Given the records underneath, please repeat exactly the lines from the line with "The image size" through the line with "Task: Open the CPU monitor icon", passing over any picture.

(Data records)
# # # # #

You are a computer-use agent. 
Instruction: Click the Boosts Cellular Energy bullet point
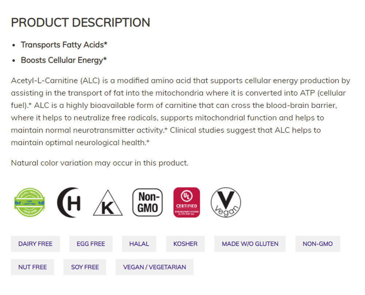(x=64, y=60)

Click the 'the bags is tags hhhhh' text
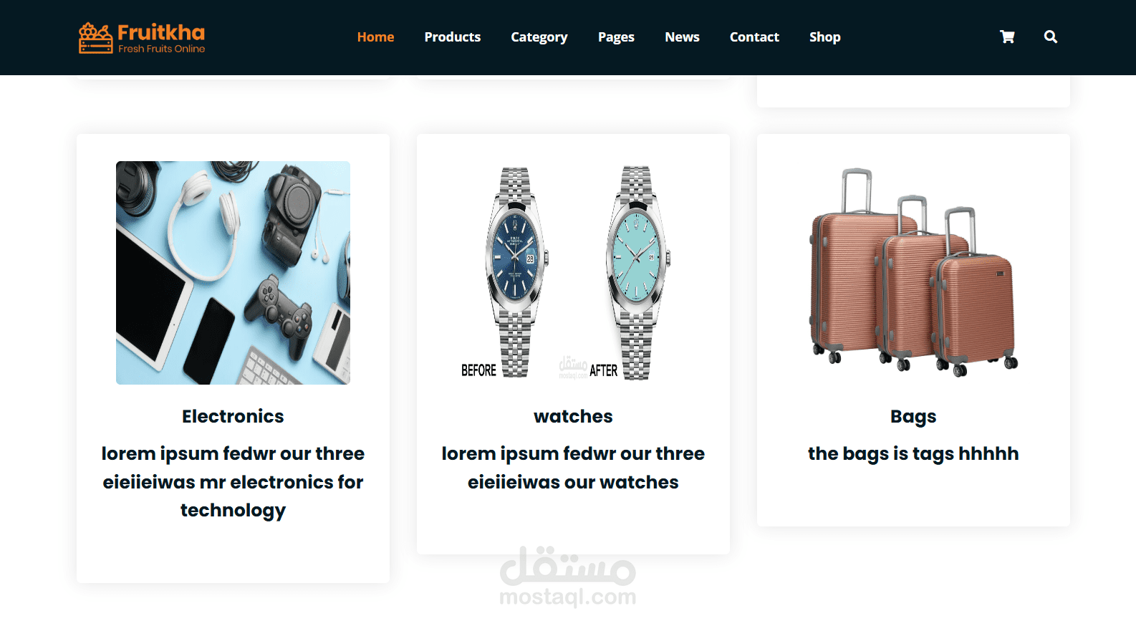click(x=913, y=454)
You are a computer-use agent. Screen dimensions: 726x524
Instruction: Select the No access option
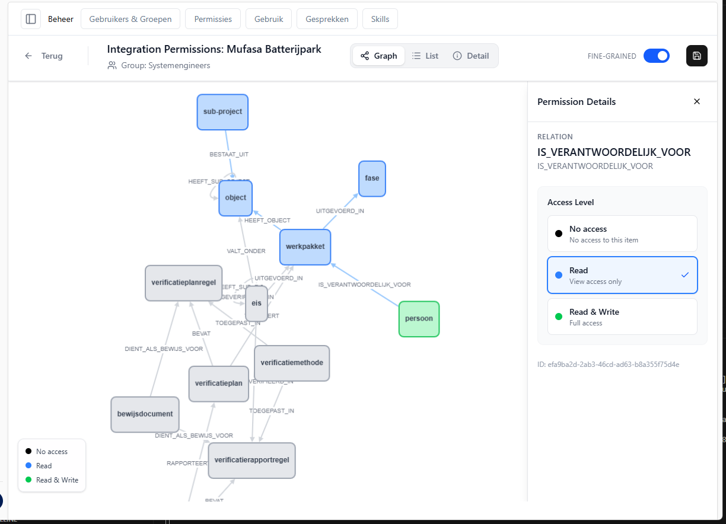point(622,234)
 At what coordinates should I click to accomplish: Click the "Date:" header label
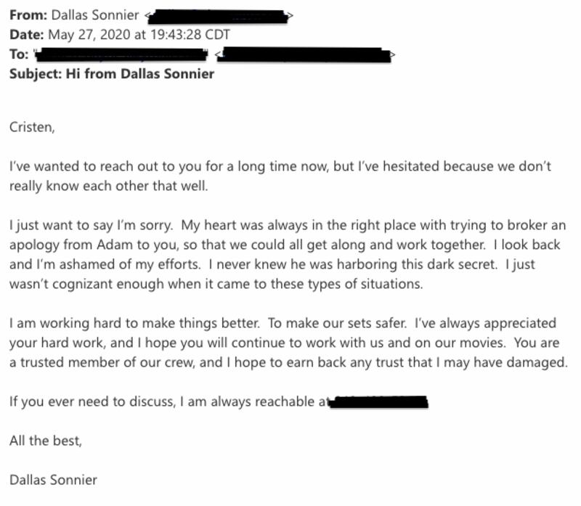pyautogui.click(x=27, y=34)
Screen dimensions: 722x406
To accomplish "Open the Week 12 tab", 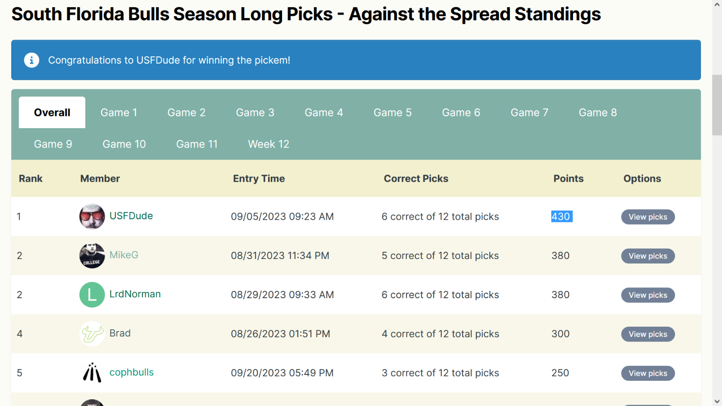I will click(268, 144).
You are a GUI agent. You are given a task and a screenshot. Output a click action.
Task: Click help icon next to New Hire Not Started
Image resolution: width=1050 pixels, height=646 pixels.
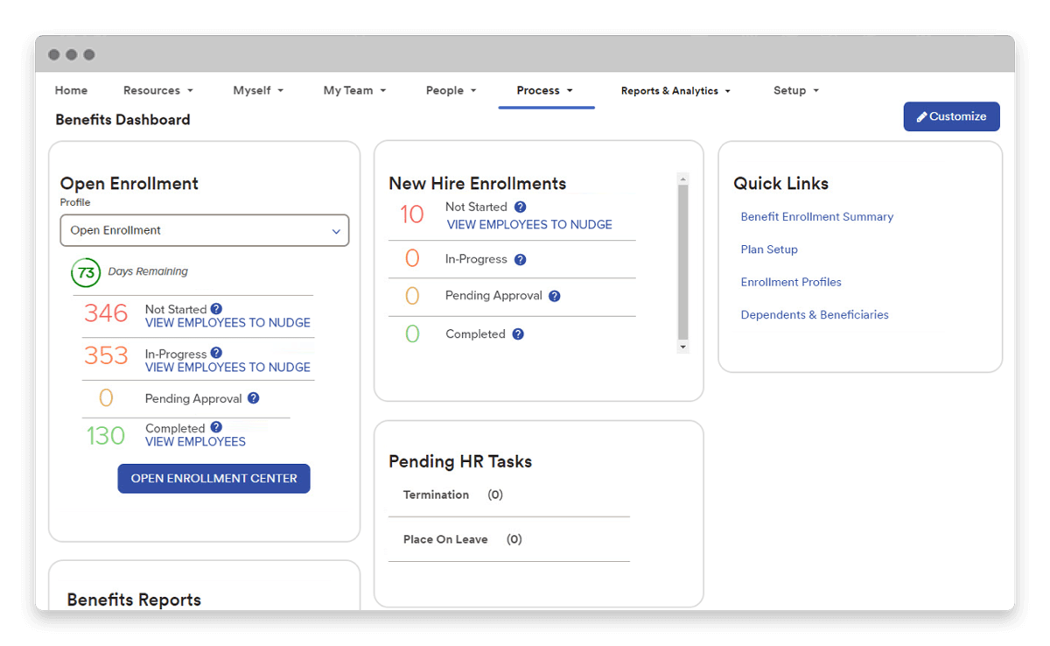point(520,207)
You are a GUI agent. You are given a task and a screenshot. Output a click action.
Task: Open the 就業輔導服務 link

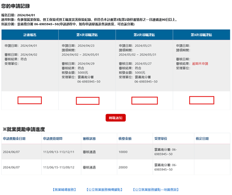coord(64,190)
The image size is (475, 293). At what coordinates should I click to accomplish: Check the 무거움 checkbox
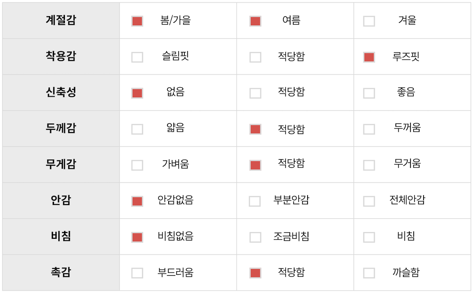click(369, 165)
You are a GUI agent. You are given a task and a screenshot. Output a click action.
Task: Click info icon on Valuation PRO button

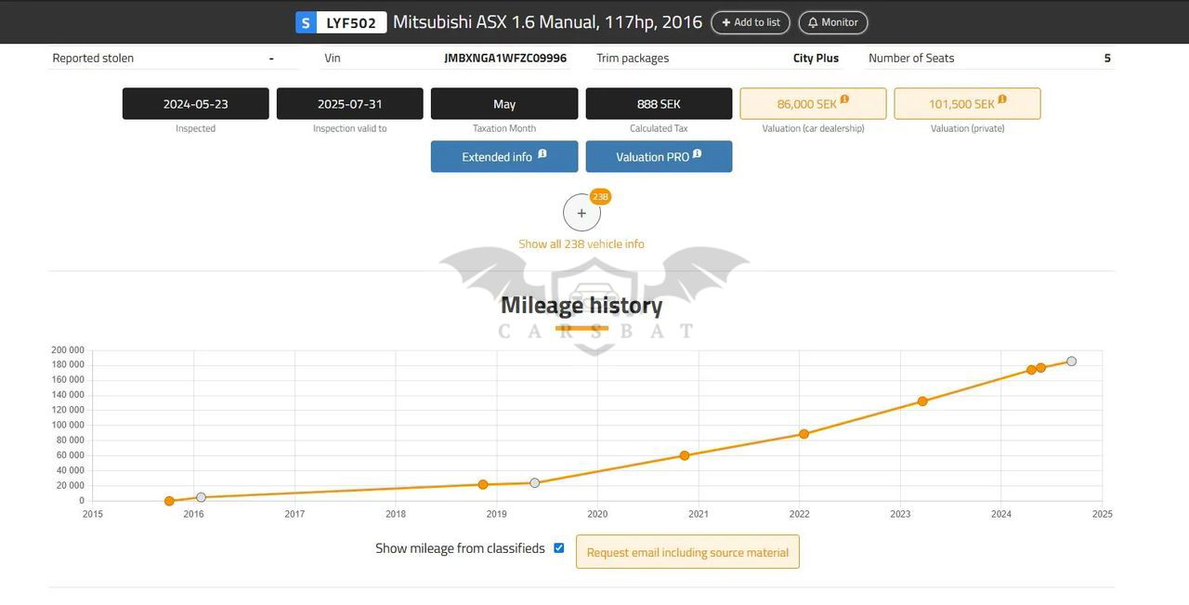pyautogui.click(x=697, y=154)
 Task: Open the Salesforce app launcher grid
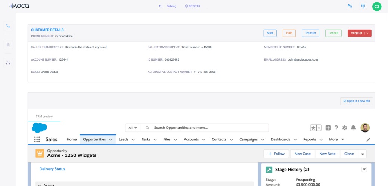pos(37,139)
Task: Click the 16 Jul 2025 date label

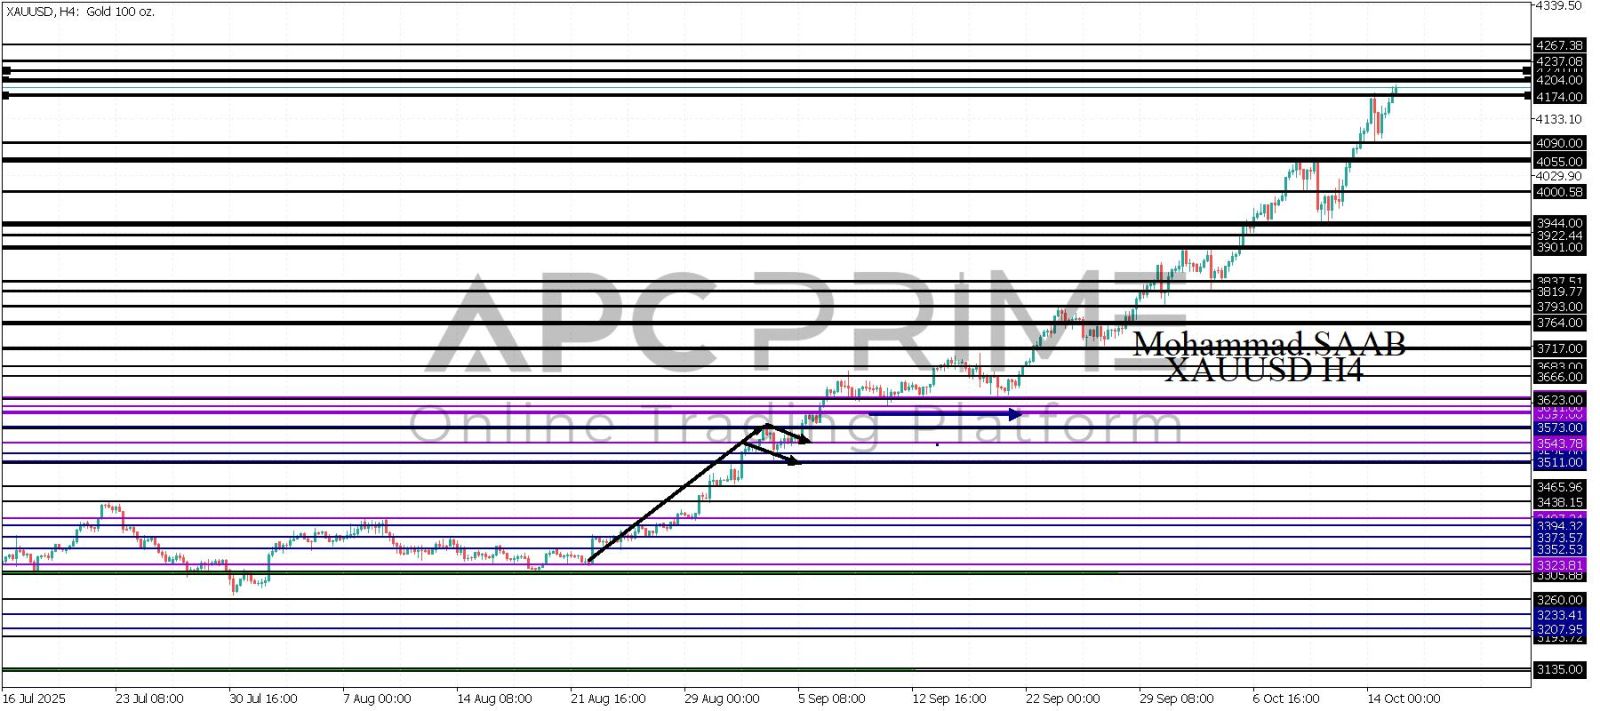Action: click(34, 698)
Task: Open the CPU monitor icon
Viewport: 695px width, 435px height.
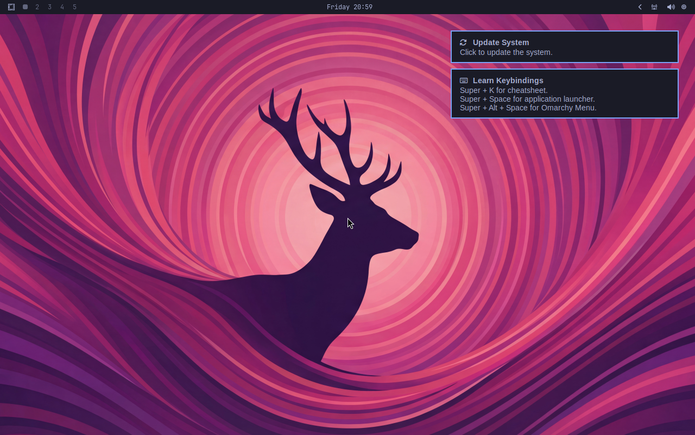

# # # # #

- Finished exercise
The image size is (475, 293). At what coordinates should I click to accomplish: Check the 무거움 checkbox
click(369, 165)
You are a GUI agent. You are given a task and a screenshot. Output a click action.
Task: Click info icon on Valuation PRO button

pyautogui.click(x=697, y=154)
 Task: Open the Salesforce app launcher grid
pos(37,139)
Task: Click the 16 Jul 2025 date label

Action: click(34, 698)
Task: Open the CPU monitor icon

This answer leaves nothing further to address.